Review: The Lion King (2019)
Disney will not stop making live-action (or in this case, photorealistic) versions of their animated classics. It’s too late now. So, for the purposes of this review, let’s move on.
In order to stop myself from comparing Disney’s latest “live-action” remake with its original, I took one precaution. I did not rewatch the animated original. I actually haven’t seen it in nearly a decade. But, that didn’t help. It did not stop me from analyzing almost every scene for memories of the original’s influence. Unfortunately, it’s more than just distracting, especially when you realize this film isn’t just influenced by its original story. It’s a carbon copy on a new medium. Which is weird...right? How can you review a film’s quality when it’s just the same thing as before?
Well. I’ll try.
Every reaction to this film will comment on how beautiful Disney’s photorealistic animals look. They’re right. Shit’s pretty. Every scene looks like an episode of Planet Earth, with long shots of animals scurrying around and beautiful environments full of life; but then their mouths start moving. At first, this didn’t feel as awkward as it sounds, or as awkward as it looked in films like Beverly Hills Chihuahua, thanks to some great performances by JD McCrary, as young Simba, and Shahadi Wright Joseph, as young Nala. However, when Donald Glover and Beyonce take over, you are instantly taken out of everything the first half made believable.

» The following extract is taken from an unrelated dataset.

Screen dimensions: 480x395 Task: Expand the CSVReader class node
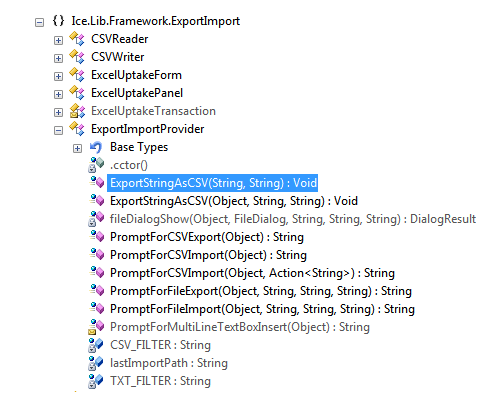point(58,40)
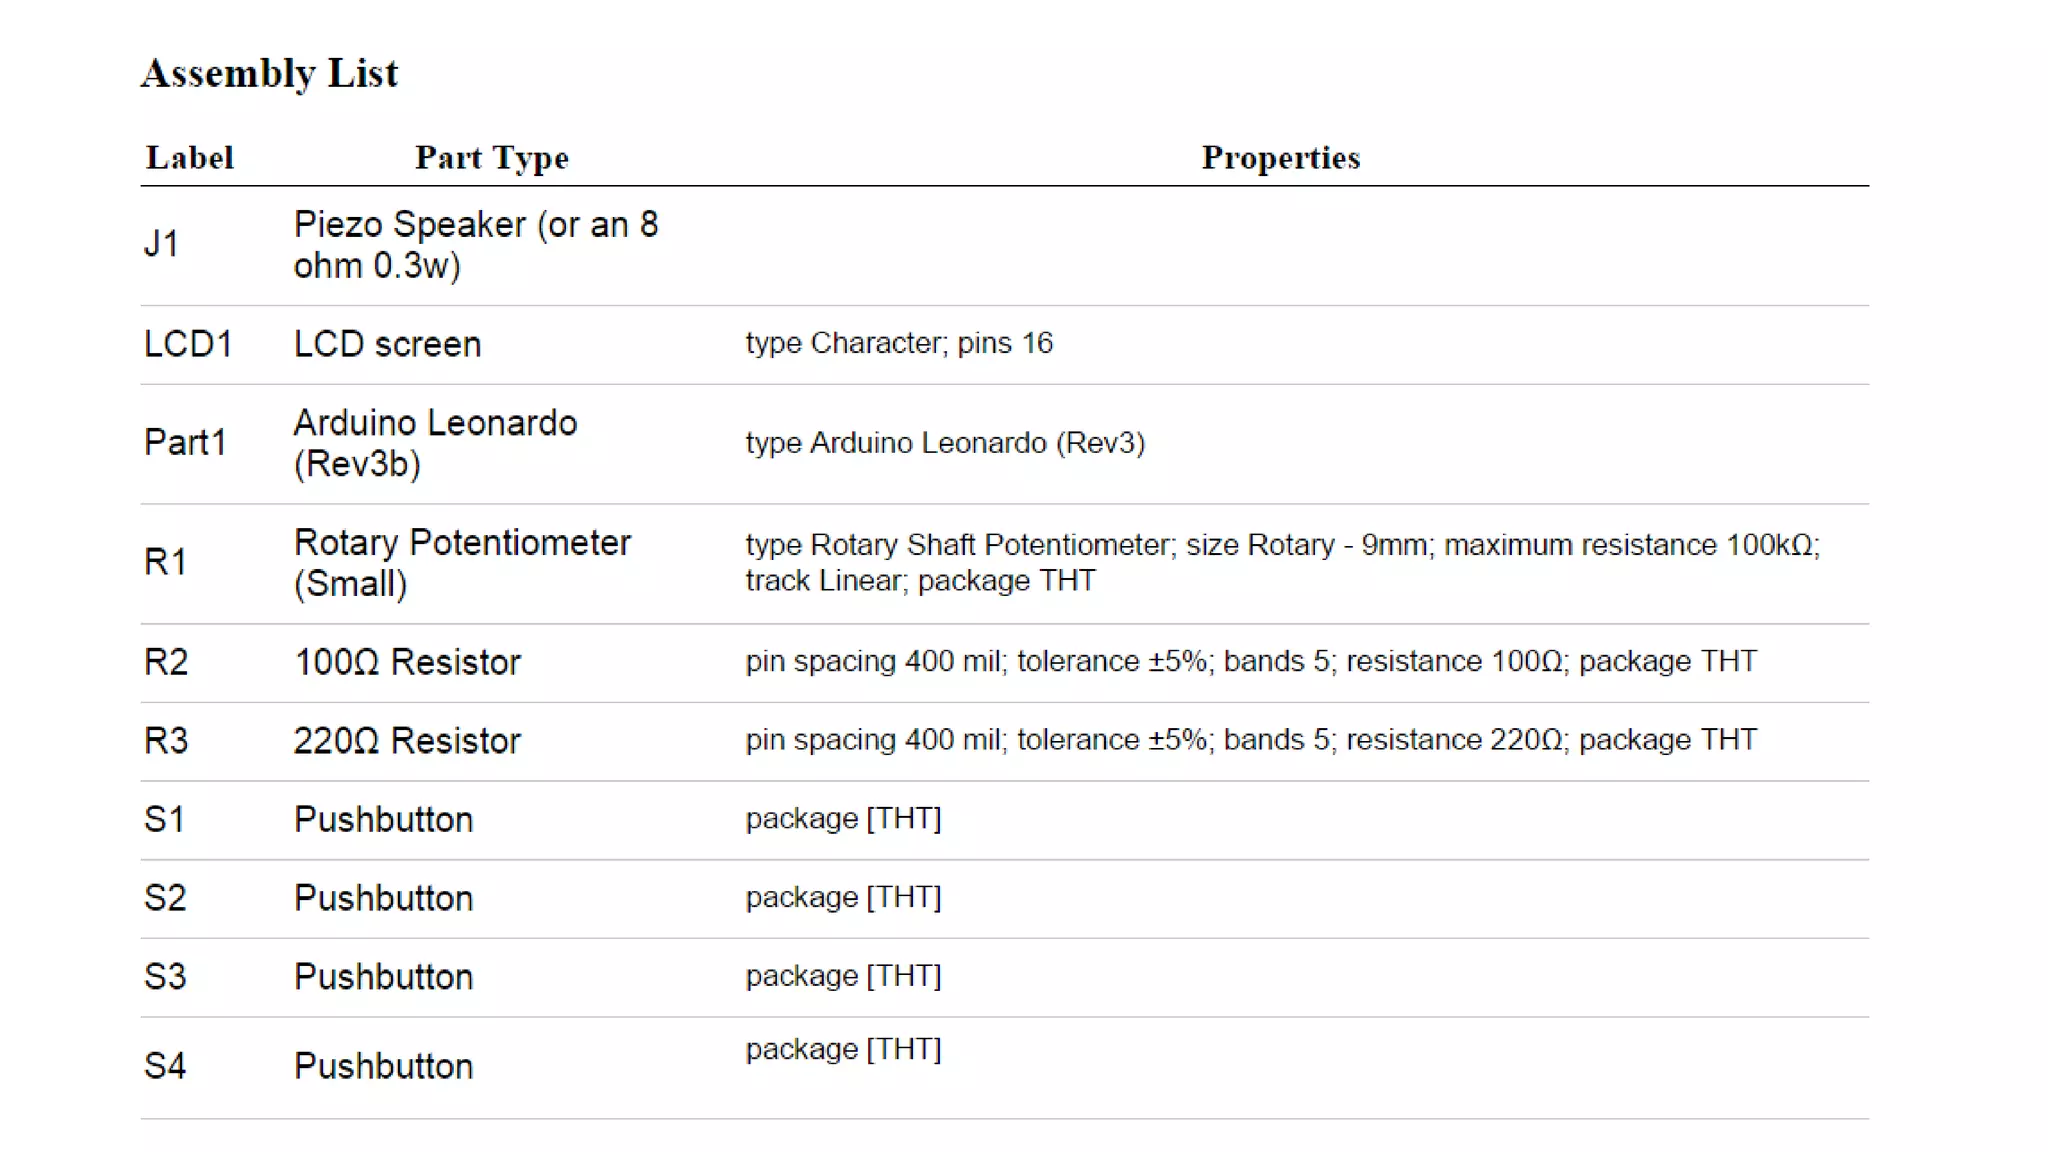The height and width of the screenshot is (1152, 2048).
Task: Click the S1 Pushbutton part type
Action: pyautogui.click(x=383, y=820)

Grown-up Simba and Nala just don’t feel right, thanks to plain character designs and emotionless faces. Glover and Beyonce’s voice-over performances stick out like a sore thumb, which is unfortunate after a solid first act. Neither fit as the voice of their lion counterparts, and Beyonce’s performance in particular feels very rigid, specifically when she is trying to rally her fellow lions to fight back against Scar.
This could be due to Glover and Beyonce’s insanely recognizable voices, but Seth Rogen, Billy Eichner, and John Oliver’s performances were also easily identifiable, yet it worked within the context of the film. They were all able to tweak the characters to their personalities, along with improvised lines, to make it feel like something new. Rogen’s Pumba, Eichner’s Timon, and Oliver’s Zazu have the best scenes in the film and provide effective comedic relief to a mostly serious movie, just like in the original. But, most of their jokes are new, especially Timon and Pumba’s more “meta” humor. They complain as Glover’s Simba continues to riff over their song, “Hakuna Matata”. They even reference another Disney classic. Their performances make this film worth seeing, but maybe later VOD.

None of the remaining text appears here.